After any trauma (realtor-induced)(see category: travel) I go back to my first loves. There are many. Ballet was my first passion but I grew too tall. That was before the days of Karen Kain and other long-limbed dancers. In my days you had to be petite– which I never was.
Then painting.
And only much much later, writing.
“Put all this stuff away,” realtor Max instructed me. He meant my paintings, my family photos, my books. I felt stripped naked. Never mind. A STAGER would tell me what to replace my treasures with. I can roll up my Persian and rent nice furniture.

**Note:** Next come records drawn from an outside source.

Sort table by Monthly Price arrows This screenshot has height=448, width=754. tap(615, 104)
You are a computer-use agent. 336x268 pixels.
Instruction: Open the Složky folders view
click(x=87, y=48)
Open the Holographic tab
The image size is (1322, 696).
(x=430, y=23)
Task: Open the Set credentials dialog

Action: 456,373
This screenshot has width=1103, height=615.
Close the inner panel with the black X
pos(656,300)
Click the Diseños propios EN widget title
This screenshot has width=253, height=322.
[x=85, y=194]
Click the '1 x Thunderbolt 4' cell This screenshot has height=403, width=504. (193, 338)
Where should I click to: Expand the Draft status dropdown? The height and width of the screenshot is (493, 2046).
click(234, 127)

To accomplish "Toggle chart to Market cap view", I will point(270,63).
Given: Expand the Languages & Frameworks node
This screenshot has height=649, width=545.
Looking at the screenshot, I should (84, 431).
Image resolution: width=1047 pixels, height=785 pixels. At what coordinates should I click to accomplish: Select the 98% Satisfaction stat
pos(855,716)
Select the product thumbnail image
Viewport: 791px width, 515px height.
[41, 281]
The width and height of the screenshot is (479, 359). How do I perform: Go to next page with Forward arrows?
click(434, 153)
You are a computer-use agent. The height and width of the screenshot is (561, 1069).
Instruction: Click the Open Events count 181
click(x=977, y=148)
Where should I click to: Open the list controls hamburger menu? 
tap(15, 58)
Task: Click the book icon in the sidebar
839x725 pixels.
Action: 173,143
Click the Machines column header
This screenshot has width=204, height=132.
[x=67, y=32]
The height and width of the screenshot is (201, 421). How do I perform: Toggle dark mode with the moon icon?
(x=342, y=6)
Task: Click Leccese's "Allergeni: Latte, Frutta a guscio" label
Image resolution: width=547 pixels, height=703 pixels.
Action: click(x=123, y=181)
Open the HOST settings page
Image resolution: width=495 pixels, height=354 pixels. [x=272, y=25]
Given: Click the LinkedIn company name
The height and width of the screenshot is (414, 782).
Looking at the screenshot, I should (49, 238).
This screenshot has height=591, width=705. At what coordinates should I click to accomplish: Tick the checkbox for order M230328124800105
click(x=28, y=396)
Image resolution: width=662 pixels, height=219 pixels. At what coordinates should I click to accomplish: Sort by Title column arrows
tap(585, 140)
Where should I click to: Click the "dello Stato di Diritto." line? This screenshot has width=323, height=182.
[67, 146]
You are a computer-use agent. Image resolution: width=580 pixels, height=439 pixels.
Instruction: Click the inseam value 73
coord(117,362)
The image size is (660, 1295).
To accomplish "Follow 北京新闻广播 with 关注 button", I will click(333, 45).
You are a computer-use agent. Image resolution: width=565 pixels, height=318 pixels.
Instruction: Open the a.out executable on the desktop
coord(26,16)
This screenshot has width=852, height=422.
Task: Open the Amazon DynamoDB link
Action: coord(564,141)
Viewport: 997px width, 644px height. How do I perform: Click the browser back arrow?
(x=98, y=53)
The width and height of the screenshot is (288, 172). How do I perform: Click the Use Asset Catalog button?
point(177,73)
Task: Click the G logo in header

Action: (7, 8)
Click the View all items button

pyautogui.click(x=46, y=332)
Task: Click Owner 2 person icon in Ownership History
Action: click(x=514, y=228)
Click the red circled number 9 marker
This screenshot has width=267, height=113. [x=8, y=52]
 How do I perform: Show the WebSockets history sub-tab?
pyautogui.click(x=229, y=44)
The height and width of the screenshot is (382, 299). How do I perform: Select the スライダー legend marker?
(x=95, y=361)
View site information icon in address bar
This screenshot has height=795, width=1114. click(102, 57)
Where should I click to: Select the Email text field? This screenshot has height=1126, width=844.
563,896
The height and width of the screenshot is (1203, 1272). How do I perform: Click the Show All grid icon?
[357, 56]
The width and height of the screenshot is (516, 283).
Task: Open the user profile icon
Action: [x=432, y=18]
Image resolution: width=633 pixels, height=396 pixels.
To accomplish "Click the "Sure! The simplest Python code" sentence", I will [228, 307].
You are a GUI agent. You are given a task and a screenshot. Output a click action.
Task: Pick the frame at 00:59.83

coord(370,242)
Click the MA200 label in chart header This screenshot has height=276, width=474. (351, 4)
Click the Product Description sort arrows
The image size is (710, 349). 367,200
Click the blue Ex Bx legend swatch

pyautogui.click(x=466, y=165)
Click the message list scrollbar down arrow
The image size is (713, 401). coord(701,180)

I still feel queasy about the whole misadventure. My husband feels totally washed out, demoralized. But see, that’s the point: Realtors make you feel so unworthy that you’re glad to grab at anything to restore a bit of your humanity.
“They’re not coming back,” I tell my husband. “I won’t let them in the house.”
Still, my dream house on the hill is up for sale. By us. No intermediaries. Take us as you find us.
Forward by Anna Freud:
“Certain inhibitions to create are ascribed to a fear of regression to an undifferentiated state in which boundaries between id and ego become blurred and one cannot symbolize the individual’s pregenital and genital orgiastic experiences…………………….”
Had enough?
As for me: orgiastic experiences I’ve had a few but then again too few to mention…
So how come I’m not painting any more?
- Hard to lift a glass of Chilean red and paint with the other hand.
- Too expensive. To be taken seriously I’d have to pay a fortune to get a painting framed, pay a gallery 45% and never see the painting again. That is, if I’m lucky. If not, I’d have to get shnockered on my celebratory wine, wolf down some cheese and crackers and look pathetic.
- Can’t you paint for your own pleasure?
No.
So now I’m not even writing books any more. Just blogging. It’s cheaper and can be done with a glass of wine at hand.